Authorities have all but abandoned hope of finding more survivors from an earthquake in Soviet Georgia that killed at least 80 people, half of them inhabitants of a town buried by a landslide.

Officials said they expected the death toll to rise Wednesday as more complete reports are gathered from remote villages cut off by the quake."We know there are still people in the ruins, but there's no way they're alive," said Besik Kukateladze, an official in this village where one-third of the homes were flattened and many seriously damaged.

The Monday quake, which registered 7.1 on the Richter scale, injured 500 people and left about 80,000 homeless in a 50-square-mile area in the north-central part of this southern republic.

The earthquake's epicenter was near 11,000-foot Mount Samertskhie, about 90 miles northwest of the Georgian capital of Tbilisi.

The village of Khakhieti was destroyed, buried beneath tons of rock from the side of a mountain, its 40 or so inhabitants buried alive.

"It was awful," said Georgian Prime Minister Tengiz Sigua, who viewed the village from a helicopter on Tuesday. "Simply put, it was a nightmare."

Sigua said he expected the death toll to rise when authorities hear from villages whose communications links were cut by the quake.

Sachkhere had its share of death and destruction. The independent Iberian news agency said 25 people were killed in and around Sachkhere.

Power in the town was out. A two-story railroad station was wrecked, with a collapsed roof. Wind kicked up dust that swirled through a traffic circle in the middle of town that was serving as a makeshift rescue center.

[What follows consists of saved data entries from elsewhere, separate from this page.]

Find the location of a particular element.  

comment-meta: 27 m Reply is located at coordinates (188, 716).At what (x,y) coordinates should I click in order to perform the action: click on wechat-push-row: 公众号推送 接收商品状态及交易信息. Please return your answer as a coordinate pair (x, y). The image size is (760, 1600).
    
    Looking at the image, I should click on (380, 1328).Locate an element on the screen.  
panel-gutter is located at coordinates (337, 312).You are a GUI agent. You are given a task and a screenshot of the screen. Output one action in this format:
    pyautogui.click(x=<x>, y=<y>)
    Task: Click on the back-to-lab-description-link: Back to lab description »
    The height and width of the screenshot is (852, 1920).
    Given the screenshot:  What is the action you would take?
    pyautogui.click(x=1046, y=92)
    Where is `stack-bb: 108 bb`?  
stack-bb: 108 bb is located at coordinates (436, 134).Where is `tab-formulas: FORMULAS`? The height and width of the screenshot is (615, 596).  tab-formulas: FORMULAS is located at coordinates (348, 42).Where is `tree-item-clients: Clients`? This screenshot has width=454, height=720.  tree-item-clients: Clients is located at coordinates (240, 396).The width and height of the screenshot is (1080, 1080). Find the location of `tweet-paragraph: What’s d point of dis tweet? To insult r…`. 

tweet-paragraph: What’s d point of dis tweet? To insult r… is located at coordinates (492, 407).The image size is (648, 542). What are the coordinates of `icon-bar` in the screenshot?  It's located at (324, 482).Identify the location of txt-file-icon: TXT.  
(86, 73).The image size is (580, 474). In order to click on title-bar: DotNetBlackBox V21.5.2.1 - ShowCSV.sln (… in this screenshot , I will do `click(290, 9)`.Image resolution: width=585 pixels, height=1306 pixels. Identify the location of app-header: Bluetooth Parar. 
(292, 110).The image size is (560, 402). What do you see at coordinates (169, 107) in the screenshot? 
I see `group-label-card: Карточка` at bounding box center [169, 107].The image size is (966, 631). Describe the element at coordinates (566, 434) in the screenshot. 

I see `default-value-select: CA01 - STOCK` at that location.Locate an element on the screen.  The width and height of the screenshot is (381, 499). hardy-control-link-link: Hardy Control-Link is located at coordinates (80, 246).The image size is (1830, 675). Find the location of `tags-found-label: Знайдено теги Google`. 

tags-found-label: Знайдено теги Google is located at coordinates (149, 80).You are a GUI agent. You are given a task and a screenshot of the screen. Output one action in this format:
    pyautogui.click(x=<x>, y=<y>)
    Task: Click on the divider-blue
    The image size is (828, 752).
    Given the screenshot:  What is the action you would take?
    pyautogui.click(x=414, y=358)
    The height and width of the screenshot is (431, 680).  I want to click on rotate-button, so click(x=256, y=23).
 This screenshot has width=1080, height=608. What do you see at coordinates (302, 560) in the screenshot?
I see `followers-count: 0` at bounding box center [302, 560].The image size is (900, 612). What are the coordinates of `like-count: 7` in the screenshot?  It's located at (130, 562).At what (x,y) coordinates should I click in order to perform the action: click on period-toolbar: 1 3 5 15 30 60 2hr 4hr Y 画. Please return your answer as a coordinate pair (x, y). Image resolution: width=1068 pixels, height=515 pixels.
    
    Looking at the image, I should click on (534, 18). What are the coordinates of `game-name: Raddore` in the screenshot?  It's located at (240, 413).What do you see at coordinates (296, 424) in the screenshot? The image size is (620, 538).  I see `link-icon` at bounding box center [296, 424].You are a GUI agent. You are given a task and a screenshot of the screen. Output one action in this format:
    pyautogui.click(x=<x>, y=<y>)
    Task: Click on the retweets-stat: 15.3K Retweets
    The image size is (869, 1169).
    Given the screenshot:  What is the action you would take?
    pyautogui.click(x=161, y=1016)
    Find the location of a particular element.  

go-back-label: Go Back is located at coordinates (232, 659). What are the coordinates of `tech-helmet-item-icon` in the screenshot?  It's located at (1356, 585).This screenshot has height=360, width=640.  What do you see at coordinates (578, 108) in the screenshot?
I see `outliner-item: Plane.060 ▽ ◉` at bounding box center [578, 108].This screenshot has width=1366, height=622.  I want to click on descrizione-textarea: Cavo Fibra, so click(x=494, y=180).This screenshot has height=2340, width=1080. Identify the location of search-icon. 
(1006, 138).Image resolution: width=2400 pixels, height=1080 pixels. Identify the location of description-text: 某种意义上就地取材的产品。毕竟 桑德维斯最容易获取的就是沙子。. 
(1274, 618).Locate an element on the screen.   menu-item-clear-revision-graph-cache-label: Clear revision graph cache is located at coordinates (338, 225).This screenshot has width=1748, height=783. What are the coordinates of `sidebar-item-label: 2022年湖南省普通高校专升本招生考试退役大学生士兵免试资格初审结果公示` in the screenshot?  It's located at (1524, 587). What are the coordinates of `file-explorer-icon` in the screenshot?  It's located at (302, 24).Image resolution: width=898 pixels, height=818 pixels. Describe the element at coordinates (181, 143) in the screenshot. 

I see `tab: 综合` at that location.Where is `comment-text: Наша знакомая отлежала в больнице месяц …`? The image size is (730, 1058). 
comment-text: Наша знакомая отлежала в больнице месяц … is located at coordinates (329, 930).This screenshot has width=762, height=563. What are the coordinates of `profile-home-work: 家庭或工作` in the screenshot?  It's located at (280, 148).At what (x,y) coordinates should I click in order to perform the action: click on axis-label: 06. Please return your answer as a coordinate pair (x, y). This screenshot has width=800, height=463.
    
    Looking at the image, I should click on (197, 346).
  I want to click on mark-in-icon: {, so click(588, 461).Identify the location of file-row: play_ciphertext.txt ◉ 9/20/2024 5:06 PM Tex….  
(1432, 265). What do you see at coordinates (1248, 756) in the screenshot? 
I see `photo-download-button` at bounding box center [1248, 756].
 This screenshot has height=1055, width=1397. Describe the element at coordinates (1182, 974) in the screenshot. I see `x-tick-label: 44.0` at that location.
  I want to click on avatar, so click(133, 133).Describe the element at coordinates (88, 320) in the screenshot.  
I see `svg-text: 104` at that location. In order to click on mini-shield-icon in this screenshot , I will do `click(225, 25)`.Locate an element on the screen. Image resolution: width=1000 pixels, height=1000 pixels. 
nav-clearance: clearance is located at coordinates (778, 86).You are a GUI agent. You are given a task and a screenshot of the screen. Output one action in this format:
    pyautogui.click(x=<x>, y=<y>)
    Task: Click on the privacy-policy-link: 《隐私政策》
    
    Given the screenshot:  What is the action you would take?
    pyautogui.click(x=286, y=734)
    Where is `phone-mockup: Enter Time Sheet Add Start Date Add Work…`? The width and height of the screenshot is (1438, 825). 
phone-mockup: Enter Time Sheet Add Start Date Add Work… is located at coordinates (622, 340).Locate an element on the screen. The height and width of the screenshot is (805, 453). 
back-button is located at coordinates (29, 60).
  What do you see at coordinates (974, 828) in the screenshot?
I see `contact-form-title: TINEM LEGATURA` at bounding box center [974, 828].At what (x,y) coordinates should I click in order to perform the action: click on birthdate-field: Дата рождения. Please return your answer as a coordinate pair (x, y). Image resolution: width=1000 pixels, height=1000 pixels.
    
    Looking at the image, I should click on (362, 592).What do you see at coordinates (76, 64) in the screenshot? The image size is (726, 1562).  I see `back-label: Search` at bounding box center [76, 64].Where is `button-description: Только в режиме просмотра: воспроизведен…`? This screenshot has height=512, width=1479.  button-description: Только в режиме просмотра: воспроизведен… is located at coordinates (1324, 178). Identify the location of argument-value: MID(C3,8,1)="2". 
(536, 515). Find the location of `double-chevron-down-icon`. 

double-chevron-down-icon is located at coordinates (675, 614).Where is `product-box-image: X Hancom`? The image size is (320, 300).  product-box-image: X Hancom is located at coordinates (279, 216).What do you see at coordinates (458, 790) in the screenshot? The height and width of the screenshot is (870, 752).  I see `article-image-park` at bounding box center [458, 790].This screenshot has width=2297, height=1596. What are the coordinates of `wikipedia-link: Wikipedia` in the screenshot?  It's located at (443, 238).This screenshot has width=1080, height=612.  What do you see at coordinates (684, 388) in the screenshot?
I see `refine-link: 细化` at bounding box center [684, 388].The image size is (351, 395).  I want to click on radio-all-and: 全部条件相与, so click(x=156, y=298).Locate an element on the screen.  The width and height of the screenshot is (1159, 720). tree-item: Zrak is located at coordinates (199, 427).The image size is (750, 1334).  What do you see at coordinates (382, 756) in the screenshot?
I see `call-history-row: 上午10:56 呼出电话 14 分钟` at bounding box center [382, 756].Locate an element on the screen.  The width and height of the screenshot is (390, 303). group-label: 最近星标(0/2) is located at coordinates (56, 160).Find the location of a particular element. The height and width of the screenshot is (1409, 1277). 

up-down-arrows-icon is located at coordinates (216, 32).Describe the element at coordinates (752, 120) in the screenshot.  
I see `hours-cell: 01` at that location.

About 60 families were living in tents on an old soccer field.

"I think a lot about why it happened, but I have not come up with any answers," said Nana Shugakidze, who was standing at a campfire amid the tents.

She said she was working in a medical clinic when the quake struck and was briefly trapped in the rubble, managing to free herself.

Shugakidze said she ran to the school her two sons attended and found them safe, already standing outside.

A group of 43 rescuers from Moscow arrived Tuesday night in Sachkhere, but city official Alexander Cherbakov said, "They aren't needed." Only one person was pulled alive from a wrecked building the day before.